Peripherally acting NMDA receptor/glycine B site receptor antagonists inhibit morphine tolerance

Abstract

The present study focused on the role of peripheral ionotropic N-methyl- d-aspartate (NMDA) receptors in the development of tolerance to morphine-induced antinociception. An initial experiment revealed that NMDA channel blocker memantine, and NMDA receptor/glycine B site antagonist MRZ 2/576 inhibited maximal electroshock-induced convulsions (MES) in female NMR mice with respective potency of 5.93 and 20.8 mg/kg, while other NMDA receptor/glycine B site antagonists MRZ 2/596 and MDL 105,519 were ineffective, supporting lack of CNS activity of the latter two agents.

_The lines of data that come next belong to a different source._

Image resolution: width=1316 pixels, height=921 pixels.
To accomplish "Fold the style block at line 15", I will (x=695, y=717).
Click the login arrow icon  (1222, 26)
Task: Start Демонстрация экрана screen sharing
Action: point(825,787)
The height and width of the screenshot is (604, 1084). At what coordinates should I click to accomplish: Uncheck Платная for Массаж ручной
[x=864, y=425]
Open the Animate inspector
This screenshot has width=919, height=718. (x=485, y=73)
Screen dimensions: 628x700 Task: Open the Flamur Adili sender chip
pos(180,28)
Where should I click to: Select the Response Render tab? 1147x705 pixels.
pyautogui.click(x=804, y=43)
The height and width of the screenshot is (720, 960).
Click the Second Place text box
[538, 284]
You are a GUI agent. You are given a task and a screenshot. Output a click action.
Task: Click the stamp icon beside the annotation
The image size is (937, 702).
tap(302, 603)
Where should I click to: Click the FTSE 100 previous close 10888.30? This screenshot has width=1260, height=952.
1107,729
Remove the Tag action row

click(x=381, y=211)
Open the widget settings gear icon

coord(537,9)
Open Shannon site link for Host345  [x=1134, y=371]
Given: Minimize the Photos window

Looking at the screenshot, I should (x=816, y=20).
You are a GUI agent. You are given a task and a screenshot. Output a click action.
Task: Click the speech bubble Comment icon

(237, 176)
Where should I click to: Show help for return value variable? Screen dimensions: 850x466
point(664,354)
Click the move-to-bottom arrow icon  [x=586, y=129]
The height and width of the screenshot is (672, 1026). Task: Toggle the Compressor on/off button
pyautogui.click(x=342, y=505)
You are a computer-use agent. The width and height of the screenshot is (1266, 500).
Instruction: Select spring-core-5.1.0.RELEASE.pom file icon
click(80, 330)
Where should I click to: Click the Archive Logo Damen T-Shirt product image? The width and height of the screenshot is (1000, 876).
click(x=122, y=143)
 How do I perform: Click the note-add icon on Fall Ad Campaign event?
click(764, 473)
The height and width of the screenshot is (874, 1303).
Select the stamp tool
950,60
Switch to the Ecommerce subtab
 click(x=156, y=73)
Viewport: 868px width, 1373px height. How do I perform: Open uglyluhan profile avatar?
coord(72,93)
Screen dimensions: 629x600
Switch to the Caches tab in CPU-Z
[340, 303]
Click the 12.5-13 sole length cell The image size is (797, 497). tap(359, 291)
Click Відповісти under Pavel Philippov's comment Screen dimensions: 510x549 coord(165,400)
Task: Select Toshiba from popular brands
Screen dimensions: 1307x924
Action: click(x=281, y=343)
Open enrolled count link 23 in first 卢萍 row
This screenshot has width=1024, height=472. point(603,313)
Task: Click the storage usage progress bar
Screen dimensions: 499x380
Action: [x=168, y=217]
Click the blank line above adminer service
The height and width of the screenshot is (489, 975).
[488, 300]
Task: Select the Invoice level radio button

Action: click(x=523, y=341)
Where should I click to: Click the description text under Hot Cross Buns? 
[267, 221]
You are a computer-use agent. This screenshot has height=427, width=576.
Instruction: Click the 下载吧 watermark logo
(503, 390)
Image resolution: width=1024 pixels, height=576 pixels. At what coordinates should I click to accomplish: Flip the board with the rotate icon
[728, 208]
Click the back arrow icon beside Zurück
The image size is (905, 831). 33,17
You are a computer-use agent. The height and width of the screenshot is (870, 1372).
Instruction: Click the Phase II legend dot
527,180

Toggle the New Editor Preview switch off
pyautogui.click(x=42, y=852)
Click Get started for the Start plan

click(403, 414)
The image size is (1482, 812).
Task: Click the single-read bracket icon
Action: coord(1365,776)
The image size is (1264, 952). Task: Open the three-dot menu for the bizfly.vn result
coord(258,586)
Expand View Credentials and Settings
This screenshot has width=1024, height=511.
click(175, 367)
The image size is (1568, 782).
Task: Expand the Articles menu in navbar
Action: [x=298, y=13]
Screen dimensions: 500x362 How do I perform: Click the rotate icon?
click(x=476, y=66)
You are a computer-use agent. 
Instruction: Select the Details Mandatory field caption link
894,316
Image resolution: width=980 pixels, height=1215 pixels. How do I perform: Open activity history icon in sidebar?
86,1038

This observation was also supported by blood–brain barrier experiments in vitro. In male Swiss mice, morphine (10 mg/kg) given for 6 days twice a day (b.i.d.) produced tolerance to its antinociceptive effects in the tail-flick test. The NMDA receptor/glycine B site antagonists, MRZ 2/576 at 0.03, 0.1, 0.3 mg/kg and MRZ 2/596 at 0.1, 0.3, 3 and 10 mg/kg attenuated the development of morphine tolerance. Similarly, in male C57/Bl mice, morphine (10 mg/kg) given for 6 days b.i.d. produced tolerance to its antinociceptive effects in the tail-flick test. Like in Swiss mice, in C57/Bl mice morphine tolerance was attenuated by both MRZ 2/576 and MRZ 2/596. Another NMDA receptor/glycine B site receptor antagonist, MDL 105,519 (that very weakly penetrates to the central nervous system) also inhibited morphine tolerance at the dose of 1 but not 0.1 mg/kg. Moreover, both naloxone hydrochloride (5 and 50 mg/kg) and centrally inactive naloxone methiodide (50 mg/kg) inhibited morphine tolerance suggesting the involvement of peripheral opioid receptors in this phenomenon. The present data suggest that blockade of NMDA receptor/glycine B sites in the periphery may attenuate tolerance to the antinociceptive effects of morphine.